The effective generalist offers a breadth of perspectives of approaches and practices that can be applied in a variety of situations, regardless of subject or context. The role of generalist is to weave possible practice together with probable approach in a way that makes sense for the particular problem being wrestled with. It’s the ability to listen to several different people in the room, all talking about the same theoretical situation, and understand where they are actually saying different things. It’s also the ability to highlight those differences, to reflect them back to the group, and to synthesize them in a way that builds from individual to common understanding. It is taking nuance and depth of everything that you have heard, and being able to distill it down to an understandable and accessible model of, “What I have heard you all saying is this,” that the group welcomes and embraces.
There is a symbiotic relationship between generalist and specialist that is not always recognized, and not always appreciated. We live in a world that values specialist expertise (hence the value judgements around the definition of generalist).

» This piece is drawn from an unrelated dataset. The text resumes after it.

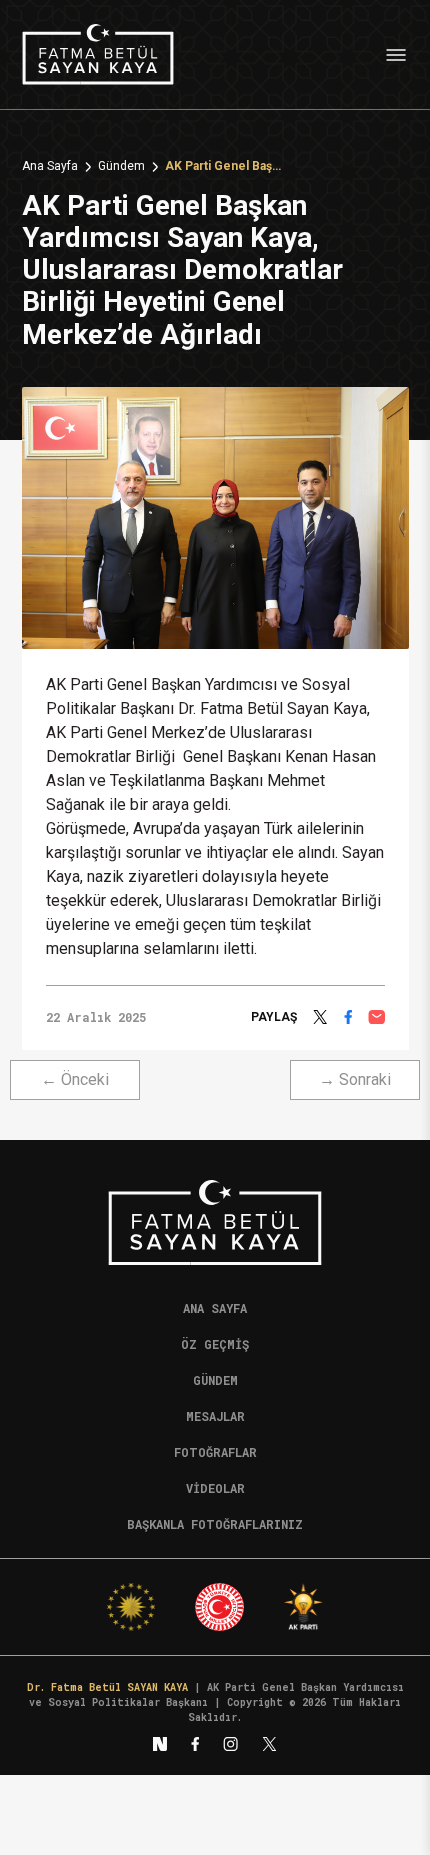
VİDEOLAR (215, 1488)
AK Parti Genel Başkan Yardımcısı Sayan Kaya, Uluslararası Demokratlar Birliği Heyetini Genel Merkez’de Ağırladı (225, 166)
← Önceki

The presumption is that all problems can be solved with enough expertise; they just require the right expert with the appropriate differentiation of knowledge that allows them to see and know and fix. The reality is that solving complex and difficult problems requires not differentiation but integration. It needs listening across multiple experts, seeking, probing, exploring and politely constructively challenging, to weave together a picture of what is going on and find within that view a path forward that can be followed.
Building effective generalists is neither easy nor is it straightforward. There is no defined curriculum that, if followed, will graduate a confident, fluid, flexible generalist able to be deployed in different settings to provide the integrating glue that specialist experts don’t know they are missing. That notion sounds strange even to me as I write that sentence. Nonetheless, that is what we need more of. It is a skillset that is missing from too many conversations, leading to solutions that are very often ineffective, inappropriate or insufficient. We need to recognize the integration role that generalists offer. We need to embrace the role, advocate for it to be performed, identify those who can perform it well, and make space for them at the table.
Generalists aren’t the solution in and of themselves. They are not a replacement for expertise; they are a supplement to it. They are the source of curiousity, connection, experimentation and exploration that holds the space for the experts and gives each of them room to be themselves. Generalist expertise provides the framework to examine the component parts and figure out how to bring them together in a way that makes sense in that moment at that time for that problem.